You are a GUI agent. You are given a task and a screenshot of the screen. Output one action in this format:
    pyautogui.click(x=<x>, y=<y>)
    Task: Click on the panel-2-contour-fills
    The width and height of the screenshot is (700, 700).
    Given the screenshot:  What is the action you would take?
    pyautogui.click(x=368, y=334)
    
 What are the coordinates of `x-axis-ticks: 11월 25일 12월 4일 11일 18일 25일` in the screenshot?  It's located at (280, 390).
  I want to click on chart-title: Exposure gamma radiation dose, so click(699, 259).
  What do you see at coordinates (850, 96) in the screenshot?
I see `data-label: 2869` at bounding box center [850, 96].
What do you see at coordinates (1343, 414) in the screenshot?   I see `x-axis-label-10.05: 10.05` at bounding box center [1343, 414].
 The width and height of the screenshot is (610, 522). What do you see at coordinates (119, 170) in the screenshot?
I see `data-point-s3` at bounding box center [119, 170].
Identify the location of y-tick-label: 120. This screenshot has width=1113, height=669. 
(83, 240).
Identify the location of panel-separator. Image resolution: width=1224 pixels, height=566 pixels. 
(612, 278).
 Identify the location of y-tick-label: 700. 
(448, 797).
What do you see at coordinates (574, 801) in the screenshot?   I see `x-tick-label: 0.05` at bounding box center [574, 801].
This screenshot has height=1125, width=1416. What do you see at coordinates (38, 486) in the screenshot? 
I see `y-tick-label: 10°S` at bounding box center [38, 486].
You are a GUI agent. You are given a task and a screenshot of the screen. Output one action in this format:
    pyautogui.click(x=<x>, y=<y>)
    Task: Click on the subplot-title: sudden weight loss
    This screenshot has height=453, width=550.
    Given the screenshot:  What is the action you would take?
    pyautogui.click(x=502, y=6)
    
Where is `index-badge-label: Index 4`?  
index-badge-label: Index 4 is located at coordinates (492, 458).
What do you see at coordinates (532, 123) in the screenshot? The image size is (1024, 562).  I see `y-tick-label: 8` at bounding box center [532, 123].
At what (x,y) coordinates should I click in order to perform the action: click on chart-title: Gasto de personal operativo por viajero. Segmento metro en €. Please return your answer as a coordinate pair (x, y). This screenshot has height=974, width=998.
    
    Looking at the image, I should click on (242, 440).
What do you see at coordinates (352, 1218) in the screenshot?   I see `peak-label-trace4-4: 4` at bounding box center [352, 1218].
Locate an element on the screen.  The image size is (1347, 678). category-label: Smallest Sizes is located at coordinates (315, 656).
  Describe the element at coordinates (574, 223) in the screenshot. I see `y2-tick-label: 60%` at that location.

#### [WHAT TO PRODUCE]
Please return, word for word, the part of the listing that begins with the line containing "What do you see at coordinates (352, 1218)" and continues through the end of the listing, including both ends.

#### [ANSWER BOX]
What do you see at coordinates (352, 1218) in the screenshot?   I see `peak-label-trace4-4: 4` at bounding box center [352, 1218].
Locate an element on the screen.  The image size is (1347, 678). category-label: Smallest Sizes is located at coordinates (315, 656).
  Describe the element at coordinates (574, 223) in the screenshot. I see `y2-tick-label: 60%` at that location.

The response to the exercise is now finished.